1. The problem statement, all variables and given/known data

What is the speed of a proton after being accelerated to a kinetic energy of 750keV?

2. Relevant equations

E=K+E0
E0=mc^2
K=(gamma-1)mc^2
gamma=1/(sqroot(1-v^2/c^2))
3. The attempt at a solution

Alright, so to find the speed, I used the equation:

K=(gamma-1)mc^2
which i simplified to:
1/(gamma-1)=mc^2/K

I converted K into joules which is equal to 1.202E-13 J
and what I ended up getting was that
sqroot(1-v^2/c^2) - 1=1250.42
but if i continue on with that I will need to take the square root of a negative number because i will bring v^2/c^2 to the right side and then I would have to do 1-1250.42 and take the square root of that which is undefined.

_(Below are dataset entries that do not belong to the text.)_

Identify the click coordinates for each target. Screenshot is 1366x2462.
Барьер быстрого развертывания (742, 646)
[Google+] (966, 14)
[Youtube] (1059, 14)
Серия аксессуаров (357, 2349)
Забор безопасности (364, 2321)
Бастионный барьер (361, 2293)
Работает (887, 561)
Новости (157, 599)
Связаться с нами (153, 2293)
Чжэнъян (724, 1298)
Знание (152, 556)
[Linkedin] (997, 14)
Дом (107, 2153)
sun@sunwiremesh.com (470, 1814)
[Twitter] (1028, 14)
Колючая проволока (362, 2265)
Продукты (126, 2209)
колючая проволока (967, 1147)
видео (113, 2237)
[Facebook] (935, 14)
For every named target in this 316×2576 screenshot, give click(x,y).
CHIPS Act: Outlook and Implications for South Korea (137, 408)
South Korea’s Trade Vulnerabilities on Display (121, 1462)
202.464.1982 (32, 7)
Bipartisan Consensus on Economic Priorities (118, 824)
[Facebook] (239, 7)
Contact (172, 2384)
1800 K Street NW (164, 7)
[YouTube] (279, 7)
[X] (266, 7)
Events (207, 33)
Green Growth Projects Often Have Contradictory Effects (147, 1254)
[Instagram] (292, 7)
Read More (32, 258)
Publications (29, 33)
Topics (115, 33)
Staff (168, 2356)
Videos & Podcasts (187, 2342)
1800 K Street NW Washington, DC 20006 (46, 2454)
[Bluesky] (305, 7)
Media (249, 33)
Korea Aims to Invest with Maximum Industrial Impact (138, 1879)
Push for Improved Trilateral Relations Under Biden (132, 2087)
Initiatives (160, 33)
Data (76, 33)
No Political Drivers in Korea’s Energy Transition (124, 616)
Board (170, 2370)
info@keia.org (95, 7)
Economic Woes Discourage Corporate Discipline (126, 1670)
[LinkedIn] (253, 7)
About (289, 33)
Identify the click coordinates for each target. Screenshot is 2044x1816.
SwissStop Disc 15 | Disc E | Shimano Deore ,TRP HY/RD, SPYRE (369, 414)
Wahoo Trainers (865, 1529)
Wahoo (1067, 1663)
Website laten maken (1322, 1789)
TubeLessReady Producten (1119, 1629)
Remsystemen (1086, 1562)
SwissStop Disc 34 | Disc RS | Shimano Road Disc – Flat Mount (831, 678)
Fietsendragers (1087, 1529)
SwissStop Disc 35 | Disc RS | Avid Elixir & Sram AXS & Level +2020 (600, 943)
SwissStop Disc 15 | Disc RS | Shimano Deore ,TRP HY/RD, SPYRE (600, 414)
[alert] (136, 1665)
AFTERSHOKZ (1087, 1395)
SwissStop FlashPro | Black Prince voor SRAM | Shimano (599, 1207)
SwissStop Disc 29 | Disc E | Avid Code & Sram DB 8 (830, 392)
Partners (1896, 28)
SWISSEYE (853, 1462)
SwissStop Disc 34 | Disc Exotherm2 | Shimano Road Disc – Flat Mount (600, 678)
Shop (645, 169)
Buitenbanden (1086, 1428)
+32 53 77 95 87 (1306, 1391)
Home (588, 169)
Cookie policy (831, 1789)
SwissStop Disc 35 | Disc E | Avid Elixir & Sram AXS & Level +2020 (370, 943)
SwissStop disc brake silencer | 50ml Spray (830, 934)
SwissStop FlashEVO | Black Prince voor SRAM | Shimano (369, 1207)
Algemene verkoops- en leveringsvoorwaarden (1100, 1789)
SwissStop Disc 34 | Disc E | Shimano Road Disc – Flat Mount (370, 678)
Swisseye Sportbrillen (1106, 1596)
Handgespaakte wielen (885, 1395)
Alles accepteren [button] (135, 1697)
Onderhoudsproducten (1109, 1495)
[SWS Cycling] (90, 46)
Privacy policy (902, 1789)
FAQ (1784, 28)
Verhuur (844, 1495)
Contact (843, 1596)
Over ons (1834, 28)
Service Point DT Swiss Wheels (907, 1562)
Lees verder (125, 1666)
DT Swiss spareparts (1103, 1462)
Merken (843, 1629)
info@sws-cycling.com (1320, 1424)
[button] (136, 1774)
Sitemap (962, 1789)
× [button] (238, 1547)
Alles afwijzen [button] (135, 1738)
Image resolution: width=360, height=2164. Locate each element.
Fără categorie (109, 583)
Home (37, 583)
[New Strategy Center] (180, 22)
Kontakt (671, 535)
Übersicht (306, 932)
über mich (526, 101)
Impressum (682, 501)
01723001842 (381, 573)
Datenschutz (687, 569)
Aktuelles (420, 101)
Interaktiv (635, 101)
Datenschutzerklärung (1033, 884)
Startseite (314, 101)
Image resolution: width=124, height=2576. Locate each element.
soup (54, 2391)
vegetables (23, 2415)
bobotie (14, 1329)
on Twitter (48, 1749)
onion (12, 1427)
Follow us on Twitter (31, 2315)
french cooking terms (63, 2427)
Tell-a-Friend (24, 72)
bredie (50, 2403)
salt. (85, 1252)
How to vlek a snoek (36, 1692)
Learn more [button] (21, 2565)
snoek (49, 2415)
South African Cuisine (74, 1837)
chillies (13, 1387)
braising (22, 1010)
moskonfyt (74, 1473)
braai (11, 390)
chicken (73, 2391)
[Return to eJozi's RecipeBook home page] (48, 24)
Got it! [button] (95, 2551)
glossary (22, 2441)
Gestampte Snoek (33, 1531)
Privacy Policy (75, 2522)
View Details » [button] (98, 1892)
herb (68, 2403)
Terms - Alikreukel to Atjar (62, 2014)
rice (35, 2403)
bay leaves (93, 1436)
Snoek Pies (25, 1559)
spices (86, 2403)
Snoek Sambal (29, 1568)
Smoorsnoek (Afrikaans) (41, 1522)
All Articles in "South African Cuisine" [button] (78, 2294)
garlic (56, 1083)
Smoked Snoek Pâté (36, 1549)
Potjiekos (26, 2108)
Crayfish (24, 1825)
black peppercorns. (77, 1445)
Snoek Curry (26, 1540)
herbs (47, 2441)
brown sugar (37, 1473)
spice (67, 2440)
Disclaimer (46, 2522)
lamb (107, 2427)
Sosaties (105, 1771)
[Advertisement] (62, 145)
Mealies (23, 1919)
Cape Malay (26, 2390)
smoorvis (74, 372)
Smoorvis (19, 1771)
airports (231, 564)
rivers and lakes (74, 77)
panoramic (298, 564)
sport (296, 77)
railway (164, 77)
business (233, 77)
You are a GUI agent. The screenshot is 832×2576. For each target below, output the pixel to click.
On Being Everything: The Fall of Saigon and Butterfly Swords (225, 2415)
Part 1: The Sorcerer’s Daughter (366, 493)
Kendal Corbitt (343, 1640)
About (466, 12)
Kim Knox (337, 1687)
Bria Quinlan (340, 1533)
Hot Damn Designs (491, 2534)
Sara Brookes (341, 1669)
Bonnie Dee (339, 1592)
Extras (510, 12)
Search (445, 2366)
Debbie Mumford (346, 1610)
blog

Any help would be great!!!

2. Oct 4, 2009

### kuruman

Do yourself a favor and use symbols throughout your derivation. Plug in at the very end. It would be easier to trace your error(s) if you did. As it is, I cannot figure out what that 1250.42 means or where it came from. If you have gotten to the stage of special relativity you should be able to handle expressions symbolically. Doing so enables you to find your mistakes much more easily through dimensional analysis.